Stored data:
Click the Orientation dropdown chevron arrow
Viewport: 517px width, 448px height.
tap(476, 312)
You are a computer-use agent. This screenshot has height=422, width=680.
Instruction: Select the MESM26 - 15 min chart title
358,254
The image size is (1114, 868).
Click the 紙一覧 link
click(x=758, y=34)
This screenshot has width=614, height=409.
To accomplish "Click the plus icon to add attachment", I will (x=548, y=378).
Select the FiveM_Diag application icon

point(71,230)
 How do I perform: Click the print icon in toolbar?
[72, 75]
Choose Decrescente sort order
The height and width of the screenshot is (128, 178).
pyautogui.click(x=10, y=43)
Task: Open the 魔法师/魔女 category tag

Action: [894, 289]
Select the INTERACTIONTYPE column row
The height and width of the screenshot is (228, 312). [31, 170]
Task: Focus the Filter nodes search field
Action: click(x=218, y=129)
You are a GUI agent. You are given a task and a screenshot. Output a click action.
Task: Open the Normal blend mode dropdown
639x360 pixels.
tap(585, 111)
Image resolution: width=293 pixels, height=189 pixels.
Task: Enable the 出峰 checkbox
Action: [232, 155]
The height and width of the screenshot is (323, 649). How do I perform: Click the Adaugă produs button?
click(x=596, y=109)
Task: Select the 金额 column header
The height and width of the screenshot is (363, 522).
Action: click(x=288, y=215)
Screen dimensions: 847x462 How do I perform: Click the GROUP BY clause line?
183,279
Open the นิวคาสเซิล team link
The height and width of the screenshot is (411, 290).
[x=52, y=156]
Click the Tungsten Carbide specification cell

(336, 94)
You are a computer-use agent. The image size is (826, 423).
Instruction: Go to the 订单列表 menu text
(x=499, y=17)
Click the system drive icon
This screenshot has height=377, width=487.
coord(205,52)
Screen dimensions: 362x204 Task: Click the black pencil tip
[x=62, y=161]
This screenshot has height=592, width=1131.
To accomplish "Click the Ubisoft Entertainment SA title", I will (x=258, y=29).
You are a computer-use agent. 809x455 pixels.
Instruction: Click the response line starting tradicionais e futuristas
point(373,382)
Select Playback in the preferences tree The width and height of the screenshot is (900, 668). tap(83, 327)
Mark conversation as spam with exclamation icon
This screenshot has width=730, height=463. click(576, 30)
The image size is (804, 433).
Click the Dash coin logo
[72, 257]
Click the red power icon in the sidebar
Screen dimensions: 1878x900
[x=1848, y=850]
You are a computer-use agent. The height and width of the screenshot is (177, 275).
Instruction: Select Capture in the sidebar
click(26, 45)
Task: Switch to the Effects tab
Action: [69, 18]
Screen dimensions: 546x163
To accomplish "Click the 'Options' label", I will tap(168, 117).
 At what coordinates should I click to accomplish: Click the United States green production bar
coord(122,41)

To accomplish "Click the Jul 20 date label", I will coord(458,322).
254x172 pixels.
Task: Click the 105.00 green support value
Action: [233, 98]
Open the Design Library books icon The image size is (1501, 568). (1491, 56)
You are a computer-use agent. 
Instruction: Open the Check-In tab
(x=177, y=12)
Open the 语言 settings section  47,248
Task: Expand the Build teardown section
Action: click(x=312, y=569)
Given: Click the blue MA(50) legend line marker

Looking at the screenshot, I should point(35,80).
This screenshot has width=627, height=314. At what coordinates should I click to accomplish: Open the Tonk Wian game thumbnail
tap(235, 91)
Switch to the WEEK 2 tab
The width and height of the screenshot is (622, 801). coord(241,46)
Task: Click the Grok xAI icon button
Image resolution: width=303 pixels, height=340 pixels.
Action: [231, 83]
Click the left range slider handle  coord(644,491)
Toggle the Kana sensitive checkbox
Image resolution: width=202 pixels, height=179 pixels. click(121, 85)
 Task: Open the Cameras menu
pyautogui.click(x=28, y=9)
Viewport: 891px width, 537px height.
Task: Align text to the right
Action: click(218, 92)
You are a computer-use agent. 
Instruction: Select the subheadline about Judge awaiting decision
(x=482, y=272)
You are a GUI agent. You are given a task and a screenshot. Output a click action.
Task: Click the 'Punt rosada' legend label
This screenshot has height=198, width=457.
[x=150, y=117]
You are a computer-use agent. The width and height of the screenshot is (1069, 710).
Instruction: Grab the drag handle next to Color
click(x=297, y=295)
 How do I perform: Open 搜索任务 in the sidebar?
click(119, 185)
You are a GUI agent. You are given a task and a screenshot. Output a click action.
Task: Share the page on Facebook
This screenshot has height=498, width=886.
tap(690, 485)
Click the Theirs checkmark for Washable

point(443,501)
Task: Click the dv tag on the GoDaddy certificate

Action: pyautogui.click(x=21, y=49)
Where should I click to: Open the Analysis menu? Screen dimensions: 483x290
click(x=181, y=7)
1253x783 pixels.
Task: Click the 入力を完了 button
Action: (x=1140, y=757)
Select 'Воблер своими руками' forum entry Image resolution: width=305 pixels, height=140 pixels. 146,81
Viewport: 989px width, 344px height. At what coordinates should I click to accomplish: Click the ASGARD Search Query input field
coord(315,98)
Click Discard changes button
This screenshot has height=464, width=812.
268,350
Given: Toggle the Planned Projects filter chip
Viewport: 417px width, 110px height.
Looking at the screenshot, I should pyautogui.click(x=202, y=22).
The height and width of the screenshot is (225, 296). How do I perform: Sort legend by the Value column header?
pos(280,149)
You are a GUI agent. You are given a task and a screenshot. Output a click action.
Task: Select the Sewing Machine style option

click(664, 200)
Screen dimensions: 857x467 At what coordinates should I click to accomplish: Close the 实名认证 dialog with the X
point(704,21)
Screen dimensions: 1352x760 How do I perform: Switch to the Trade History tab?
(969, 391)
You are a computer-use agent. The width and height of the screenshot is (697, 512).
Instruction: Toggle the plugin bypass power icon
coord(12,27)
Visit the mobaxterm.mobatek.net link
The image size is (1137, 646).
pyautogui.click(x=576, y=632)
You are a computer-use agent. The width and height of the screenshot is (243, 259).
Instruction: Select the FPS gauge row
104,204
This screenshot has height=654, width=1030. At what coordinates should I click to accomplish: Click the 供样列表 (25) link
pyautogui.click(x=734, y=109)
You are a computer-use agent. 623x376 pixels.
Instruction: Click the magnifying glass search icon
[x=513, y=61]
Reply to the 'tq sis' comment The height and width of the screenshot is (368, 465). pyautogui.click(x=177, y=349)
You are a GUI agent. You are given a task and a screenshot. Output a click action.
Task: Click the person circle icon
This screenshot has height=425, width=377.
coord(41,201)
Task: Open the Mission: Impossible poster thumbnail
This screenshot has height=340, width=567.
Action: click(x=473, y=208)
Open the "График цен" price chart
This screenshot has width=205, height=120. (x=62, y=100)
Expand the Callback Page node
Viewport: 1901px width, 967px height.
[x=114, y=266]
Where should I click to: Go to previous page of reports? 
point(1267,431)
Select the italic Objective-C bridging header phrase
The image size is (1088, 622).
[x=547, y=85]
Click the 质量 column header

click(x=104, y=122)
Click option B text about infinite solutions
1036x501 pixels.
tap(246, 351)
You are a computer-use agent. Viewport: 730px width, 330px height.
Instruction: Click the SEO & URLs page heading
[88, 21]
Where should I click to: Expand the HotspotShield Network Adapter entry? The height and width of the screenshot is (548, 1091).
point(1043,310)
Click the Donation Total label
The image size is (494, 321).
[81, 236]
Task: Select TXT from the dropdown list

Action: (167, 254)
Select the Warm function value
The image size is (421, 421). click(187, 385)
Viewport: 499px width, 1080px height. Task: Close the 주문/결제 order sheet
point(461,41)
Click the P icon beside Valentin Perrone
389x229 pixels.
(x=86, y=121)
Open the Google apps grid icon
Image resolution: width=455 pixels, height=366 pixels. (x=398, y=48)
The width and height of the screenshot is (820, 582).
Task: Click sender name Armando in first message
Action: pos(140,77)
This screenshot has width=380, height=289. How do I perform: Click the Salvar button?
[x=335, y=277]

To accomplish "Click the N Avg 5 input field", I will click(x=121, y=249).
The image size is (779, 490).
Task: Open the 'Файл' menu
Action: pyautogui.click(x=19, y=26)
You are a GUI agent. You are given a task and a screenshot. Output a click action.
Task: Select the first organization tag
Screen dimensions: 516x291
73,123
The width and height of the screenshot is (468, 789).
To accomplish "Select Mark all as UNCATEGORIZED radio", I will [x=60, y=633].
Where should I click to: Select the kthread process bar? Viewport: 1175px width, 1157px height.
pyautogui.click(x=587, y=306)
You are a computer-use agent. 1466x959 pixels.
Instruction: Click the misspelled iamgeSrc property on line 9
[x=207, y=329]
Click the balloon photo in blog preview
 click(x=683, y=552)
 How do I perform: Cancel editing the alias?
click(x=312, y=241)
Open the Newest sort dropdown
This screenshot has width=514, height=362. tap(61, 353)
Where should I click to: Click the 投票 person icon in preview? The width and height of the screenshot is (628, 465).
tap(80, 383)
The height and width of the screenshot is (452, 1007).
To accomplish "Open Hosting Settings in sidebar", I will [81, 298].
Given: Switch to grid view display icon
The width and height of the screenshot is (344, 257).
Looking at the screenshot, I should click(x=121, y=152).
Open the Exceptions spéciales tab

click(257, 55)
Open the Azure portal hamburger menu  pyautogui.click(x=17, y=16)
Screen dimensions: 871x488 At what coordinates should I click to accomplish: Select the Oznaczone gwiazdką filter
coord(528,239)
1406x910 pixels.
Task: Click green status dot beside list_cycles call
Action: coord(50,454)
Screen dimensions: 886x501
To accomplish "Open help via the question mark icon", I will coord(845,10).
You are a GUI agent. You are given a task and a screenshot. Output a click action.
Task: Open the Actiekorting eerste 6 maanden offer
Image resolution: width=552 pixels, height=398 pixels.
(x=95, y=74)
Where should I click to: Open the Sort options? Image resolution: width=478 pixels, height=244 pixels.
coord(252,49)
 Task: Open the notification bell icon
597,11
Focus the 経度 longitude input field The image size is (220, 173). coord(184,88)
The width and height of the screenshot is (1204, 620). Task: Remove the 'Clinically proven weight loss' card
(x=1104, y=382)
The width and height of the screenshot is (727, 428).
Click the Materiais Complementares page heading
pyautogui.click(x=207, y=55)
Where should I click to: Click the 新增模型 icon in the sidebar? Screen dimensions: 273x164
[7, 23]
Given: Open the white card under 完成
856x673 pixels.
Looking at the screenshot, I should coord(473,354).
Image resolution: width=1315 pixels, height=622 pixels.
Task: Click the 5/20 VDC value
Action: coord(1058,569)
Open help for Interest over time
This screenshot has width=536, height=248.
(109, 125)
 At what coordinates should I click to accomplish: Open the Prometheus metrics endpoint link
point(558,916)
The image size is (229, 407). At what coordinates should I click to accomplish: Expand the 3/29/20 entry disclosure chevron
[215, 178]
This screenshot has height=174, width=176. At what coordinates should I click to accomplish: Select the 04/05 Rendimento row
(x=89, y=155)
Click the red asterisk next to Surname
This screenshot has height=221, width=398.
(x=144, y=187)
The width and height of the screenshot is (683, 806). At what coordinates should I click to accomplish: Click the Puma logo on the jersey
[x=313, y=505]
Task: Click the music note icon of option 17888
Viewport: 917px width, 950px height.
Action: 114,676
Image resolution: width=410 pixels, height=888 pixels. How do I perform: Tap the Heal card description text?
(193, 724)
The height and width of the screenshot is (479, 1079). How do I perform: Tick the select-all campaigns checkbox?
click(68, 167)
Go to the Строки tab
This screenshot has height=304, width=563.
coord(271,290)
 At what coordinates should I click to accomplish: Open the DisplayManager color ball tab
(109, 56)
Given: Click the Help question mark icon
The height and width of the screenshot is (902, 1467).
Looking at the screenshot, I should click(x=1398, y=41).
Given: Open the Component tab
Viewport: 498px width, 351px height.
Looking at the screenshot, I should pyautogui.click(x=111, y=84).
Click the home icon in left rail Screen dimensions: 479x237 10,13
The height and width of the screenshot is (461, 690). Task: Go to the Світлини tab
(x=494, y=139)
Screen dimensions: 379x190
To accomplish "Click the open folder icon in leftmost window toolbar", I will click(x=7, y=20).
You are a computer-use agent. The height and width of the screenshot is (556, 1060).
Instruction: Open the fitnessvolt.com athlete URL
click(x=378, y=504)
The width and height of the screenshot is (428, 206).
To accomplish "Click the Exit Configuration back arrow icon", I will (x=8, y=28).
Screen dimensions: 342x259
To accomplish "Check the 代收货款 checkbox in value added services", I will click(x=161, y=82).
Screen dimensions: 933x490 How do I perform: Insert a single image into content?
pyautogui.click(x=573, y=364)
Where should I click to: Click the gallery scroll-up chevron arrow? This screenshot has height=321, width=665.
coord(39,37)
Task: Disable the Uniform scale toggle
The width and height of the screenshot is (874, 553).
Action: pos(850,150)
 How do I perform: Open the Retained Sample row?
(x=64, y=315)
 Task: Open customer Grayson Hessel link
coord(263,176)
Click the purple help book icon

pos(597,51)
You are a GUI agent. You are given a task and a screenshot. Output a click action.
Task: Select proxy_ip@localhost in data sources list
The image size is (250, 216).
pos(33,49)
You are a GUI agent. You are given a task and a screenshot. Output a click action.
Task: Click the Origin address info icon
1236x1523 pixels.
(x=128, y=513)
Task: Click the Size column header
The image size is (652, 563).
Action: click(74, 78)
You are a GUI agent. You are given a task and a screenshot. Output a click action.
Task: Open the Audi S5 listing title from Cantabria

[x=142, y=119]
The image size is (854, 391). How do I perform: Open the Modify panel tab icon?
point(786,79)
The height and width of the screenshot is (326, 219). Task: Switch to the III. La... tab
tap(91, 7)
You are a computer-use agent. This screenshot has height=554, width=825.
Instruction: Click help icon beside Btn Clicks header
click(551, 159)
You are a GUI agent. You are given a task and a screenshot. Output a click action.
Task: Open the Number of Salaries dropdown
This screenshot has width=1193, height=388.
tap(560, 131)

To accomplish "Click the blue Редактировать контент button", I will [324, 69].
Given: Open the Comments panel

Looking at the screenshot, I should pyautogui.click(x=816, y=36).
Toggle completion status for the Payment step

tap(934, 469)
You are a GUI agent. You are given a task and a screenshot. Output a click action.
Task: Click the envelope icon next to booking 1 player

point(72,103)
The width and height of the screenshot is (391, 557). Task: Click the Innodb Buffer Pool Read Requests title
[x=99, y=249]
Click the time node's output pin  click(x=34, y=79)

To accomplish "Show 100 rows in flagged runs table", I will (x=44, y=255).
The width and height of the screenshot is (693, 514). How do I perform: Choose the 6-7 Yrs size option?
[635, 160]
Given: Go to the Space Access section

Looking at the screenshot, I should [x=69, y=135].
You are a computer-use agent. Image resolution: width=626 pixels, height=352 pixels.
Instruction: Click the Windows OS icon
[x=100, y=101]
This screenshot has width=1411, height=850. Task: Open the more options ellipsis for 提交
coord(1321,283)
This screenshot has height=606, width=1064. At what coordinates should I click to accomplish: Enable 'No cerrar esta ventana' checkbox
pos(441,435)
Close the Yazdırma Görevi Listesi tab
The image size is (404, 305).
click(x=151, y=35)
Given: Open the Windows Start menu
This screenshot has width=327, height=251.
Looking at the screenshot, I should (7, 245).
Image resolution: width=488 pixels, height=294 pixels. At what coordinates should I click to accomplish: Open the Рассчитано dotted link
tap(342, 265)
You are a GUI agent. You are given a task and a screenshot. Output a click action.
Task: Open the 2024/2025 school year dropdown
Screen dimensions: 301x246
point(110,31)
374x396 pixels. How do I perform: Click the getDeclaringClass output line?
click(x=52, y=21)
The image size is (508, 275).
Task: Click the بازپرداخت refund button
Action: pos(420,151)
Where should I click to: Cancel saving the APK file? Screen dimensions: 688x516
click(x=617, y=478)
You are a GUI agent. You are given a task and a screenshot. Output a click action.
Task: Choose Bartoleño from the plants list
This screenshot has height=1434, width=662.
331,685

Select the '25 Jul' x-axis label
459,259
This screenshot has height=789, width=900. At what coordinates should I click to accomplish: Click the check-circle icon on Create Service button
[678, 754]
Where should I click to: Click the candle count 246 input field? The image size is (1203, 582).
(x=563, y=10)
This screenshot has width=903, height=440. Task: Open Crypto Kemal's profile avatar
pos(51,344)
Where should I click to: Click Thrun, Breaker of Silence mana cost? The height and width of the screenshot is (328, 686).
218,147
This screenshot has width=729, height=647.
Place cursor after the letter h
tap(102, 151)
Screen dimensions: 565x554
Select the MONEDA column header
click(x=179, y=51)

§ WORK REQUEST
Wherever a line of the data above contains "question", copy that line.

§ RESPONSE BELOW
To accomplish "Open help via the question mark icon", I will coord(845,10).
Given: Click the Help question mark icon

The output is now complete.